Öğretmenler Mesaj Detayi Antoloji.com

Gönderen: Talat Semiz
Alan:   Grup:Öğretmenler
Tarih: 18.10.2012 23:04
Konu: FİZİK ÖTESİNİ İRDELEME...............paylaşım

FİZİK ÖTESİNİ İRDELEME……………paylaşım

Fizik ötesini fizik mi gündeme getirmiştir, yoksa fizik ötesi fiziği mi gündeme getirmiştir? Ne gariptir ki, konu tavuk ve yumurta paradoksu kadar ilgi çekicidir.

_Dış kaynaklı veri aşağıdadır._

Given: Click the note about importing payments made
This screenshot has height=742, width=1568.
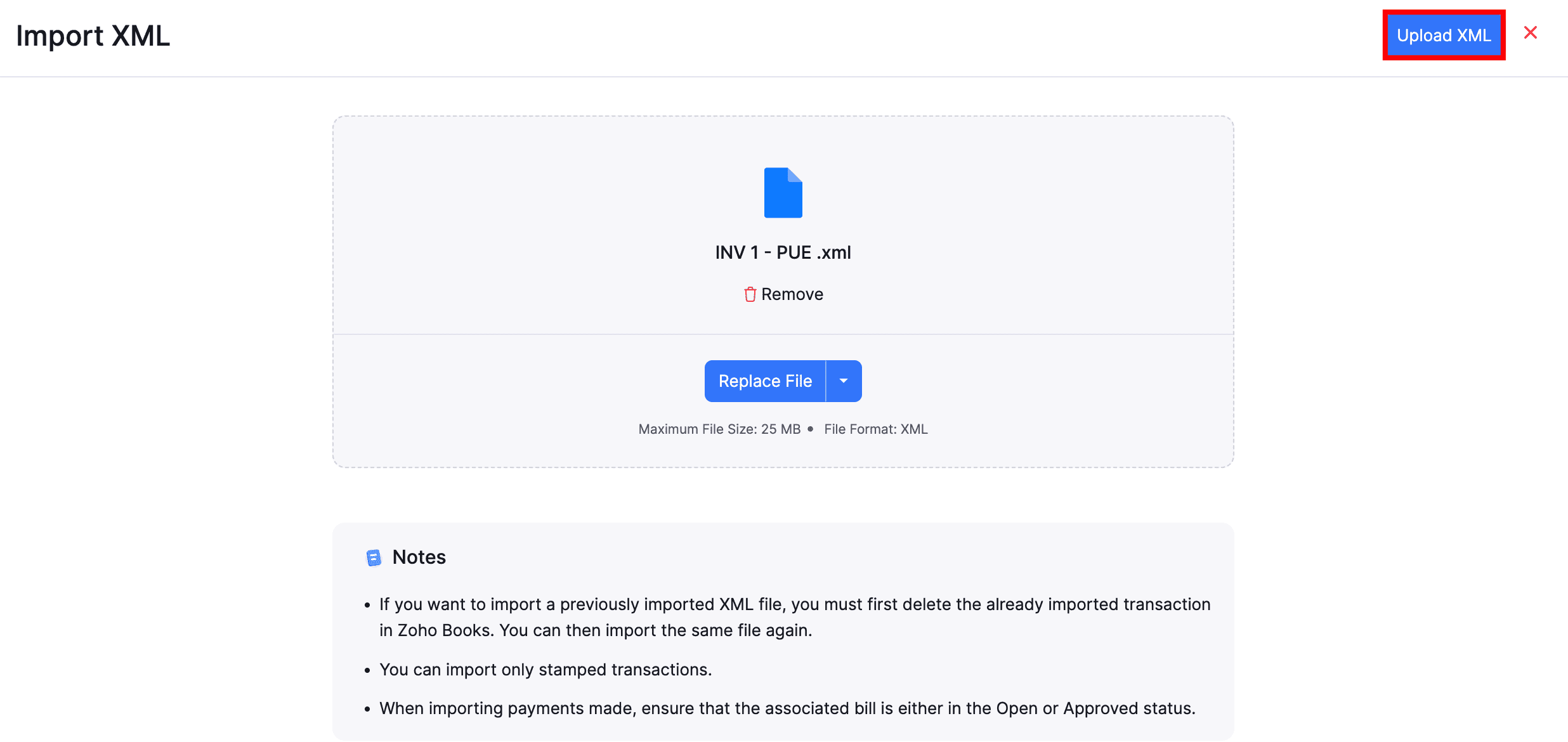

Soyut ve somut konusunda da aynı çelişkiyi yaşamamız olasıdır. Soyut mu somutu başlattı, yoksa somuttan bir soyut mu elde edildi? İnsan düşüncesinde nesnel varlıklar özne ve yüklemleriyle anlam kazanıp kullanılıyorlarken, soyut kavramların özne ve yüklemleri mantık alanında açık bir belirginlik göstermiyor.

Düşünen en üst düzeydeki canlı, insan olmasaydı, fizikten de, fizik ötesinden de haberimiz olmayacaktı. Duyu organlarımızla algıladığımız fizik bizi zorunlu olarak düşünmeye, zihinsel etkinlikte bulunmaya götürmüştür. Zihinsel etkinliğimiz fizikten ve duyu organlarından kaynaklanarak algılayamadığımız, fakat sezinlediğimiz duyumların da var olabileceğini düşünmemize neden oldu.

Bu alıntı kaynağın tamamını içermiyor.